We present a 3D coupled flow and solute transport hydrogeologic model for the Niwot Ridge Watershed in the Front Range of Colorado. This is the first 3D modeling attempt at detailing groundwater recharges at this site. The 7.6 km² watershed ranges in elevation from 3241 to 4082 m and is representative of an alpine setting. Its climate is characterized by a mean annual precipitation of 1.95 m, mean annual air temperature of -2.1ºC, and extensive snow coverage six months of the year with 80% of the precipitation falling as snow. In the middle of the watershed are six paternoster lakes connected by North Boulder Creek, the headwaters of the South Platte River. We use a transient flow and steady state solute transport 3D finite element model to characterize the groundwater and solute transport systems and quantify mountain recharge under averaged long-term conditions.

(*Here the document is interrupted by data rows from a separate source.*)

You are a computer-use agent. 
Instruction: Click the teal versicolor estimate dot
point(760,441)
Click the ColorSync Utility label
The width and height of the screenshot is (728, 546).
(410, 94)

Field data including effective porosity, hydraulic conductivity, and solute concentration in surface water are utilized to constrain and calibrate model parameters. Preliminary model results indicate that regional groundwater flow is from northwest to southeast, towards North Boulder Creek. This groundwater flow pattern is consistent with field observations. The average hydraulic head gradient over the entire modeled area is approximately 0.12 m/m. Groundwater velocity varies from 1.4 × 10^-6 to 1.8 × 10^-3 m/s. Groundwater flow is primarily driven by a topographically influenced precipitation regime, with 7% of the total precipitation recharging into the subsurface. Modeled baseflow oscillates annually, with peak baseflow occurring after peak snowmelt runoff. Groundwater contribution to baseflow of North Boulder Creek is at an average rate of 0.03 m³/s or 23% of streamflow, which is on the same magnitude as observed values. Modeled discharge solute concentration (Na⁺) output values corroborate with observed surface water values, increasing with a decrease in elevation.